Goal A:
What version of Go does the Snowflake benchmark text list as a prerequisite?

Reading text:
====================
Snowflake External Function Throughput Benchmark

Measures how Snowflake batches and parallelizes external function calls to determine detokenization throughput ceilings — in both mock mode (simulated latency) and live Skyflow mode.

What This Measures

Batch size: How many rows does Snowflake send per Lambda invocation? (dynamic: ~190 at 0ms latency, up to ~4,096 at high latency)
Concurrency: How many Lambdas does Snowflake run in parallel per warehouse size?
Throughput: Raw rows/sec at each warehouse size, table size, and latency profile
Warehouse scaling: Does bigger warehouse = more external function parallelism?
Skyflow integration: End-to-end tokenize/detokenize throughput via Skyflow APIs

Prerequisites

AWS CLI configured with credentials (aws sts get-caller-identity)
SnowSQL configured with a connection (snowsql -c default -q "SELECT 1")
Go 1.21+ (go version)
jq (brew install jq)

Or run ./run_benchmark.sh --install-prereqs to install missing tools via Homebrew/pip.

Configuration

Create benchmark.conf in this directory. All credentials and IDs are read from this file — not CLI flags.
====================
[A run of records]
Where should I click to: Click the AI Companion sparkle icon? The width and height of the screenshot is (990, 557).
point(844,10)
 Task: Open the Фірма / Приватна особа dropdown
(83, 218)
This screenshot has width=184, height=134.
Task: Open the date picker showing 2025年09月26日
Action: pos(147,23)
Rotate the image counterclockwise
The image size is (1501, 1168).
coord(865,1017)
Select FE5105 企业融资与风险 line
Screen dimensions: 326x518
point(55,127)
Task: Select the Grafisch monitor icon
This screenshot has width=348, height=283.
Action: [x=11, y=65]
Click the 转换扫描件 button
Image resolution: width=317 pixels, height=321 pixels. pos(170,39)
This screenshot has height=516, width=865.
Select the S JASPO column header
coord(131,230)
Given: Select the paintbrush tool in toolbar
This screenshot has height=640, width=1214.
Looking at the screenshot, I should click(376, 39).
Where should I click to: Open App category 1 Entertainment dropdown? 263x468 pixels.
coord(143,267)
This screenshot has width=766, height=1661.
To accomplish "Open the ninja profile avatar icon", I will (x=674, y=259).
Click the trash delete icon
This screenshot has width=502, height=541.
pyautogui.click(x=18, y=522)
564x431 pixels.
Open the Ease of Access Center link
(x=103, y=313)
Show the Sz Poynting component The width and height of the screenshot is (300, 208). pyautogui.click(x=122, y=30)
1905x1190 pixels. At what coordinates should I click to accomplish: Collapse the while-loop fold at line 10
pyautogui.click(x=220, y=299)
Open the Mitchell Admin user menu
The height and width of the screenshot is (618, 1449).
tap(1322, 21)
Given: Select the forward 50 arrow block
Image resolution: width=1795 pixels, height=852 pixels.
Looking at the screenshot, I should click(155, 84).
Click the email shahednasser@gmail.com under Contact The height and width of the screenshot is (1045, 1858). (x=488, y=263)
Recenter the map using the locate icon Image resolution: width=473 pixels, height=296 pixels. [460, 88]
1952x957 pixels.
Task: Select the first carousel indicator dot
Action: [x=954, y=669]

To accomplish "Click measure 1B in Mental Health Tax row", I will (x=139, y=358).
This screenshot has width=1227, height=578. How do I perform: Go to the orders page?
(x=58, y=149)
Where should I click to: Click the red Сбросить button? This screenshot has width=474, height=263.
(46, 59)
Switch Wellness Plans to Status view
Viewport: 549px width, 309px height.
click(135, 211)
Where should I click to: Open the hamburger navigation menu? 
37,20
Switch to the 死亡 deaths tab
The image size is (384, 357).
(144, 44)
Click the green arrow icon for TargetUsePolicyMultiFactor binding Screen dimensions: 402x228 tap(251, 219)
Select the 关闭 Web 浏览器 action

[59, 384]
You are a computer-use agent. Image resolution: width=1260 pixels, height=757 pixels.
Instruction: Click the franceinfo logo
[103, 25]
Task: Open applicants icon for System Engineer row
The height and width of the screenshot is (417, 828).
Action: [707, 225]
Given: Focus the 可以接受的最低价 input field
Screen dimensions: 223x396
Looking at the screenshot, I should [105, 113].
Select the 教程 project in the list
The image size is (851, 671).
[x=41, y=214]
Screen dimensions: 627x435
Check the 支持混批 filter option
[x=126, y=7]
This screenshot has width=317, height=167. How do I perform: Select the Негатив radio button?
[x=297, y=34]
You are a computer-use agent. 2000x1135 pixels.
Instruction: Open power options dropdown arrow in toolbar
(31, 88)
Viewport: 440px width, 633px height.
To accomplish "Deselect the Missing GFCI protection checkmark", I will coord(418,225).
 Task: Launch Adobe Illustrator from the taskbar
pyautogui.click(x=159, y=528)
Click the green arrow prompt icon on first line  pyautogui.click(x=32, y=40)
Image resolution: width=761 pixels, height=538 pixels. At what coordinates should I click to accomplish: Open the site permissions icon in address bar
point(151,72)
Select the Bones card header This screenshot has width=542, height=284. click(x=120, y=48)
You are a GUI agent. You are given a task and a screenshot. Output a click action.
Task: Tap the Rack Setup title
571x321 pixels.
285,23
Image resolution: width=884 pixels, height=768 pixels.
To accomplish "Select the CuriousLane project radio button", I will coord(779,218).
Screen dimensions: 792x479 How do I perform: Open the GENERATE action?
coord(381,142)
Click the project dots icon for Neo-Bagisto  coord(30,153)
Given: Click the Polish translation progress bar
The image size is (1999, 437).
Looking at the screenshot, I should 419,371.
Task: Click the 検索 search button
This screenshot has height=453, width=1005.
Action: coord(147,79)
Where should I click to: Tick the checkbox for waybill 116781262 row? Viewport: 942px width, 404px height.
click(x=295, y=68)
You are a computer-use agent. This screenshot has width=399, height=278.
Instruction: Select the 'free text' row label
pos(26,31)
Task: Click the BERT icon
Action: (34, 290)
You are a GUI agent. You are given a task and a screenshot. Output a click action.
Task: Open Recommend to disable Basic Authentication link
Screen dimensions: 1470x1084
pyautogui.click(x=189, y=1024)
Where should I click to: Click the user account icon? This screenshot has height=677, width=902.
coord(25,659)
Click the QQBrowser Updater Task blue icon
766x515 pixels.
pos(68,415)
====================
Goal B:
Copy the records from the line containing "Select the Bones" through the end of the records, including both ends.

Expected output A:
Go 1.21 or later.

Expected output B:
Select the Bones card header This screenshot has width=542, height=284. click(x=120, y=48)
You are a GUI agent. You are given a task and a screenshot. Output a click action.
Task: Tap the Rack Setup title
571x321 pixels.
285,23
Image resolution: width=884 pixels, height=768 pixels.
To accomplish "Select the CuriousLane project radio button", I will coord(779,218).
Screen dimensions: 792x479 How do I perform: Open the GENERATE action?
coord(381,142)
Click the project dots icon for Neo-Bagisto  coord(30,153)
Given: Click the Polish translation progress bar
The image size is (1999, 437).
Looking at the screenshot, I should 419,371.
Task: Click the 検索 search button
This screenshot has height=453, width=1005.
Action: coord(147,79)
Where should I click to: Tick the checkbox for waybill 116781262 row? Viewport: 942px width, 404px height.
click(x=295, y=68)
You are a computer-use agent. This screenshot has width=399, height=278.
Instruction: Select the 'free text' row label
pos(26,31)
Task: Click the BERT icon
Action: (34, 290)
You are a GUI agent. You are given a task and a screenshot. Output a click action.
Task: Open Recommend to disable Basic Authentication link
Screen dimensions: 1470x1084
pyautogui.click(x=189, y=1024)
Where should I click to: Click the user account icon? This screenshot has height=677, width=902.
coord(25,659)
Click the QQBrowser Updater Task blue icon
766x515 pixels.
pos(68,415)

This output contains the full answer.